Task description ▸
Go through the data below and copy each line that includes "scissors".

Stored data entries
——————————

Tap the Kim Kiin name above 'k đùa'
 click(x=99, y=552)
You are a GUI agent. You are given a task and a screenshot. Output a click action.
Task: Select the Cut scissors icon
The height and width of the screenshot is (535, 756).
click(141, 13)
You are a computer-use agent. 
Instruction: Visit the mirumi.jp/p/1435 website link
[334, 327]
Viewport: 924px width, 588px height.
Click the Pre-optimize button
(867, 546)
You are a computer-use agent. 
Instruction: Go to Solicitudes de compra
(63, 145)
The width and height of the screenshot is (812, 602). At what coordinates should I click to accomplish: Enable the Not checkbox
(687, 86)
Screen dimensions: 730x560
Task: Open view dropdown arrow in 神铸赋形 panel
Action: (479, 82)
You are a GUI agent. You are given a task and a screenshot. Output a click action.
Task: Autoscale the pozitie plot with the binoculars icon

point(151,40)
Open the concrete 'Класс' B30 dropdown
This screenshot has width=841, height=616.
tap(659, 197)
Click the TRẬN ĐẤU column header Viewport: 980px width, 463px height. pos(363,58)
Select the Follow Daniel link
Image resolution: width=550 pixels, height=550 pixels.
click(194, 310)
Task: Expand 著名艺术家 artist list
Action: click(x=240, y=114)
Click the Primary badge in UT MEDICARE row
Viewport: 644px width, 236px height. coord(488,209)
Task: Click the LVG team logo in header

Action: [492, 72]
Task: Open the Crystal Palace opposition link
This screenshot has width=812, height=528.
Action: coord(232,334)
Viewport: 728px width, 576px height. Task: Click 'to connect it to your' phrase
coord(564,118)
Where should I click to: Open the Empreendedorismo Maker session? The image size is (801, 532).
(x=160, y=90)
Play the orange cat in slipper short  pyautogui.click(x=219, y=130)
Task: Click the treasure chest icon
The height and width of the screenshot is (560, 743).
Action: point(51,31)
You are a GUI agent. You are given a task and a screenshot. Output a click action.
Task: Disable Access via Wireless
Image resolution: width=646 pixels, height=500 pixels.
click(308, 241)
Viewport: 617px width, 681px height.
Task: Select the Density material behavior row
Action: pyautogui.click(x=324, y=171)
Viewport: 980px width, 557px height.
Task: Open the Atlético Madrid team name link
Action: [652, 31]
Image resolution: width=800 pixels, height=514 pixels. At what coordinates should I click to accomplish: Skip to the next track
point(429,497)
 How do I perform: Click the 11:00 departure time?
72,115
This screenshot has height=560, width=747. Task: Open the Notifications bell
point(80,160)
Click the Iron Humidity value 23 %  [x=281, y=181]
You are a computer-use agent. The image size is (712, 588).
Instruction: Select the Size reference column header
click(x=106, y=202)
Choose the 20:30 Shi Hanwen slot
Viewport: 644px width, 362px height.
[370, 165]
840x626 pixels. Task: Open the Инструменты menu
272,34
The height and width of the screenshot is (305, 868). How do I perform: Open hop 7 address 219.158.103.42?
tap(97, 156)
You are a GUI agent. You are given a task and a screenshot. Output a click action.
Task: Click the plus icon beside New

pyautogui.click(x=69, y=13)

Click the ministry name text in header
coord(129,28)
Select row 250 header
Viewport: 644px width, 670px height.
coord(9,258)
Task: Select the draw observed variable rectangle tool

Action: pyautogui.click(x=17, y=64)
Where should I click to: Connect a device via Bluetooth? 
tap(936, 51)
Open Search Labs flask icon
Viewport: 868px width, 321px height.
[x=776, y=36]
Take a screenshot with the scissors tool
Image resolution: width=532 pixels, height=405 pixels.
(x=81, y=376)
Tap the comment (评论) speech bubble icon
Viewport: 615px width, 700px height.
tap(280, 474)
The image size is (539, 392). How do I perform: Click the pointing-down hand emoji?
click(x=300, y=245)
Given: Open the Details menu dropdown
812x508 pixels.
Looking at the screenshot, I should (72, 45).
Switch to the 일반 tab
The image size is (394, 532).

——————————

Response to this task ▸
Task: Select the Cut scissors icon
Take a screenshot with the scissors tool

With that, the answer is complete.